重要な意思決定
20043月

九州の外へ ― 全国展開を開始

背景

九州全県制覇後、次の成長をどこに求めるか

2004年7月、佐賀県への出店をもってコスモス薬品は九州全7県への展開を完了した。この時点で九州に約160店舗を構え、宮崎県44店・熊本県42店と創業地周辺では高密度のドミナント出店を実現していた。小商圏型メガドラッグストアというフォーマットの有効性は九州では実証済みであった。

しかし九州の人口は約1,300万人。小商圏モデルでは1店舗あたりの商圏人口が1〜2万人であり、出店余地は確実に縮小しつつあった。宇野正晃にとっての問いは明確であった。九州の地域チェーンとして留まるか、それとも九州で磨き上げたフォーマットを全国に持ち出すか。全国展開に踏み切れば、物流網の構築、未知の商圏での競合、本社機能の強化など、規模の異なる課題に直面する。
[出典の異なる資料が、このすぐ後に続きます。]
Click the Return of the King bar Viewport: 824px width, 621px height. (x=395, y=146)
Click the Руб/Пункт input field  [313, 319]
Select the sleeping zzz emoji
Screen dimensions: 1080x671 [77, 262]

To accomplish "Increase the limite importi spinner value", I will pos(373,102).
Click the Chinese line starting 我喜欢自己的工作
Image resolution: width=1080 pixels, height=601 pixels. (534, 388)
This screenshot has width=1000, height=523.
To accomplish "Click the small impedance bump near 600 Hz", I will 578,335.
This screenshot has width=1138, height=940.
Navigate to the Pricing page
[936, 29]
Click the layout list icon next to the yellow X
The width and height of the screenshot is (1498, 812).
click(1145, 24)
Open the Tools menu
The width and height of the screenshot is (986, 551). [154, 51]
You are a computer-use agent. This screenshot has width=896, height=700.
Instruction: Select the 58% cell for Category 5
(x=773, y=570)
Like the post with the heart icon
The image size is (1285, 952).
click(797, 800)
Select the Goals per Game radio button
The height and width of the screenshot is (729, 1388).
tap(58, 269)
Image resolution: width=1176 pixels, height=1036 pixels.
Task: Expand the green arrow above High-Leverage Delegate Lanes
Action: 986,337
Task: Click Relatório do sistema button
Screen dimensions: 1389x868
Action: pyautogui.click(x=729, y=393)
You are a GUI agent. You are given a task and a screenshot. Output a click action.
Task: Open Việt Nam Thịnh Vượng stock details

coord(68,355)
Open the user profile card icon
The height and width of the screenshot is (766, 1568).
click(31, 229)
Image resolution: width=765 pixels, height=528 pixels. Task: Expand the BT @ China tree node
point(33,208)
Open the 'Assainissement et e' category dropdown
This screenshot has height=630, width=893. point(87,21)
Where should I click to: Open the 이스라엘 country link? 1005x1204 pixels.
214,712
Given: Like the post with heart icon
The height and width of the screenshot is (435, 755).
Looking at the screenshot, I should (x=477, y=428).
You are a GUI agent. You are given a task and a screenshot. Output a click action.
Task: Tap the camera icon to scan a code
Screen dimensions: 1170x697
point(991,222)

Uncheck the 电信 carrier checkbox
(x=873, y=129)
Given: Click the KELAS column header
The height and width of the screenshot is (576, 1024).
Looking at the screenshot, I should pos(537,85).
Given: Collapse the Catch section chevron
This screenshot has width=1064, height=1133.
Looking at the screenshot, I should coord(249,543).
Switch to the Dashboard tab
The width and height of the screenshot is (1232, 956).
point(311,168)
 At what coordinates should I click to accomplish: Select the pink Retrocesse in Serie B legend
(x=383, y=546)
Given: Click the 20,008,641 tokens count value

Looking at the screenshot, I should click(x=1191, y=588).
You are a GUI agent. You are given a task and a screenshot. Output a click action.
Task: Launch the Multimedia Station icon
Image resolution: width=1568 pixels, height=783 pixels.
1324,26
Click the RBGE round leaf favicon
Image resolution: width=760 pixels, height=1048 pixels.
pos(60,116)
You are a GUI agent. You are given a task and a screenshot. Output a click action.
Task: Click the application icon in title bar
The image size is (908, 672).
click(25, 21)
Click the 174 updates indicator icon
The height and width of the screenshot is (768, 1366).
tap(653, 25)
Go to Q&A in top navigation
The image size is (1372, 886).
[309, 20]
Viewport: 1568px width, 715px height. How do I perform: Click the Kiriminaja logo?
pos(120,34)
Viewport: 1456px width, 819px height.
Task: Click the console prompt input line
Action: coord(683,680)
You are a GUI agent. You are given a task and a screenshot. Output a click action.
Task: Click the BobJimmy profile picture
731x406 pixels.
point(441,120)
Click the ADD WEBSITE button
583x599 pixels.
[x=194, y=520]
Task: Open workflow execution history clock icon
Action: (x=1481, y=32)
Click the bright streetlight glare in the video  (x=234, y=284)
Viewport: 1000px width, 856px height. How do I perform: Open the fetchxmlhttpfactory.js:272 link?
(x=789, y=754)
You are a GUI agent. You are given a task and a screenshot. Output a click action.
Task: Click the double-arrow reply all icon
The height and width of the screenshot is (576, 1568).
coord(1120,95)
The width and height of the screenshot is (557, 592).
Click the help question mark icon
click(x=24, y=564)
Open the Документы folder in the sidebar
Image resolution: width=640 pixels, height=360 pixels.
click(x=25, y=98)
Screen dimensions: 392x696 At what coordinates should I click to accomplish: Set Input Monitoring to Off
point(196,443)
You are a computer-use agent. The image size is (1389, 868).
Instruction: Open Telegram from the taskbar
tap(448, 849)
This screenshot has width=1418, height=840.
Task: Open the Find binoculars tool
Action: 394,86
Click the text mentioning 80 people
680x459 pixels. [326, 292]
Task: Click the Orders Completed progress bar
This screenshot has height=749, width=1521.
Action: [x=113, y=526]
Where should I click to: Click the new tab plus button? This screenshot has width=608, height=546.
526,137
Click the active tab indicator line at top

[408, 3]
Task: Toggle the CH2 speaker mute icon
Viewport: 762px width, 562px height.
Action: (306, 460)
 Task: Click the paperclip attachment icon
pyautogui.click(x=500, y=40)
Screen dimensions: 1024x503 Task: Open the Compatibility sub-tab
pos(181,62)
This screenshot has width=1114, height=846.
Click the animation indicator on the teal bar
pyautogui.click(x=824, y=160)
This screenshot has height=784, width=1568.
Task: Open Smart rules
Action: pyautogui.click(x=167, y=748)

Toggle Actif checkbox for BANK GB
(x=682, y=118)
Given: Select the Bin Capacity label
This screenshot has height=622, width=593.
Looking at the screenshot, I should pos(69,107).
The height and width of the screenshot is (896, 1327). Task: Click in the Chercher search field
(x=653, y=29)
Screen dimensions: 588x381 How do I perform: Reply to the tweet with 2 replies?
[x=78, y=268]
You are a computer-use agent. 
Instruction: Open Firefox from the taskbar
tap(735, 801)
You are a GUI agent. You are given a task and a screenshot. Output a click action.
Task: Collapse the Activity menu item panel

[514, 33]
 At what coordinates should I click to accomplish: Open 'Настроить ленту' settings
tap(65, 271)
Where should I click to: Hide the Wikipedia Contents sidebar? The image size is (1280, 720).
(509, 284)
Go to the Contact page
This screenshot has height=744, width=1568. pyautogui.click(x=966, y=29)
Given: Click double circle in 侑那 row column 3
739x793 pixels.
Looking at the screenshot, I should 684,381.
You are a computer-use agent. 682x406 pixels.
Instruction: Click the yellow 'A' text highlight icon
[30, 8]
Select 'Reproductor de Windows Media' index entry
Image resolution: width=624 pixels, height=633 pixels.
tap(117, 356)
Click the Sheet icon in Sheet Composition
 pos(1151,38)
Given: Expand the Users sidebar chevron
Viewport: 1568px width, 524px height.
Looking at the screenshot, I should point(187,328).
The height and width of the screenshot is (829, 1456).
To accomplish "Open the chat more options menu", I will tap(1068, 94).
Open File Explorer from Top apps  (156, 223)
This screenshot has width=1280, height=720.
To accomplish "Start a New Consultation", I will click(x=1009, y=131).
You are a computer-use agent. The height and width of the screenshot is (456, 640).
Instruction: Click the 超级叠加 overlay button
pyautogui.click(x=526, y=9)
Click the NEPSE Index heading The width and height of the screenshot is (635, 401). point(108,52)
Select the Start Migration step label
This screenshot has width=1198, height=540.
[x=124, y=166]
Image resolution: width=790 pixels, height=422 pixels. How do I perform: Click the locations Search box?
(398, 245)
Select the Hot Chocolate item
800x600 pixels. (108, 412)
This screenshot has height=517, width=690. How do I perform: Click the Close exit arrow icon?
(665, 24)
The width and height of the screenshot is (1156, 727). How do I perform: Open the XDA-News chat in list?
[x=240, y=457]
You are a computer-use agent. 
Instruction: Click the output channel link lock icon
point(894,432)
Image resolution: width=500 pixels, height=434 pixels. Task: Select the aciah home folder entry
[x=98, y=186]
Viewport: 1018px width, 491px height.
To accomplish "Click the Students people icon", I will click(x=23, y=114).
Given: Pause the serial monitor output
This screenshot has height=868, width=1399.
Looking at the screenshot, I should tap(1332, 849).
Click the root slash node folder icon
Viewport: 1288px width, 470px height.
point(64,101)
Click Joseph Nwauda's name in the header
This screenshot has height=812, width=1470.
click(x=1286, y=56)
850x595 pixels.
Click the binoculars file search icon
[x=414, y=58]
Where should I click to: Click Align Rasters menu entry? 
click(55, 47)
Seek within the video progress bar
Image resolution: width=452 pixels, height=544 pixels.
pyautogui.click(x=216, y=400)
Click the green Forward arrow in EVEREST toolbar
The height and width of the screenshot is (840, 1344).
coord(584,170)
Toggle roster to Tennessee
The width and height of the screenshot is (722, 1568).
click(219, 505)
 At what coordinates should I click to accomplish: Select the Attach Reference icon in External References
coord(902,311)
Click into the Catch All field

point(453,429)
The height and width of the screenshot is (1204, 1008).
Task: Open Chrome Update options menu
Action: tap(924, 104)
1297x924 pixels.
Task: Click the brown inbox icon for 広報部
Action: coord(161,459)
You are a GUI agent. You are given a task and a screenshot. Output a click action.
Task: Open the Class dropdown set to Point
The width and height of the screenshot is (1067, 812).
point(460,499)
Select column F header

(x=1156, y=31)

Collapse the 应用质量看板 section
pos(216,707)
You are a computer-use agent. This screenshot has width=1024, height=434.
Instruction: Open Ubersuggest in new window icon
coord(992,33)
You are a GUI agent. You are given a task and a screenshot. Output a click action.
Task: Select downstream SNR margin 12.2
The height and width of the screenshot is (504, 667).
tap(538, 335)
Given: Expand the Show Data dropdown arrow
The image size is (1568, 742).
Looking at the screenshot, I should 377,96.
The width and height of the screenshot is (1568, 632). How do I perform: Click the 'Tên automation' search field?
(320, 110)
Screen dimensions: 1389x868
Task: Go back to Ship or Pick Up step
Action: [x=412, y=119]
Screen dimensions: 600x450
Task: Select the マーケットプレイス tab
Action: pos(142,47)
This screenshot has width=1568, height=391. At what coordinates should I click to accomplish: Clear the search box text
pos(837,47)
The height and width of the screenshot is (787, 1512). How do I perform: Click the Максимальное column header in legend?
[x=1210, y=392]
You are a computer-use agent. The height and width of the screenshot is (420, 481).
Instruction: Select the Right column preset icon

一方、九州に留まれば成長の天井に早晩ぶつかることも明白であった。

決断

「地続き」の原則で九州の外に踏み出す

2004年3月、コスモス薬品は山口県に大内店を開店し、創業以来初めて九州の外に店舗を構えた。宇野正晃が選んだのは、飛び地で大都市に出る戦略ではなく、九州の隣接県から一歩ずつ染み出すように拡大する「地続き」の出店戦略であった。山口県は福岡県と地続きで物流網を延伸しやすく、生活圏としても北部九州と連続性がある。

同年11月には東証マザーズに上場し、約54億円を調達した。全国展開の資金を確保しつつも、創業家が株式の過半数を保持する資本政策を選択し、経営の独立性を維持した。翌2005年には本社機能を宮崎市から福岡市博多区に移転。九州のローカルチェーンから全国チェーンへの転換を、組織体制の面でも進めた。出店フォーマットは九州で確立した2,000平方メートル型をそのまま横展開し、EDLPの価格政策も一切変えなかった。

結果

15年で九州→中国→四国→関西→中部→北陸を制覇

山口県を皮切りに、コスモス薬品は「地続き」の原則を忠実に守りながら出店エリアを拡大した。2005年に四国(愛媛県)、2007年に広島県・岡山県、2009年に四国全県を制覇。2010年には関西(兵庫県明石市)に到達し、2015年に中部(三重県)、2018年に北陸(福井県)へと進出した。

このプロセスで特筆すべきは、各地域で九州と同じフォーマットが通用した点である。「小商圏型メガドラッグストアは九州だから成功した」という見方は、中国・四国・関西での実績によって否定された。店舗あたり売上高は地域によって若干の差はあるものの、EDLPによる低価格と日常消耗品のワンストップ購買という価値提案は、商圏の場所を問わず消費者に受け入れられた。2006年の東証一部上場時に193店舗・売上高1,050億円であった規模は、関東進出前年の2018年5月期には850店超・売上高5,579億円にまで拡大していた。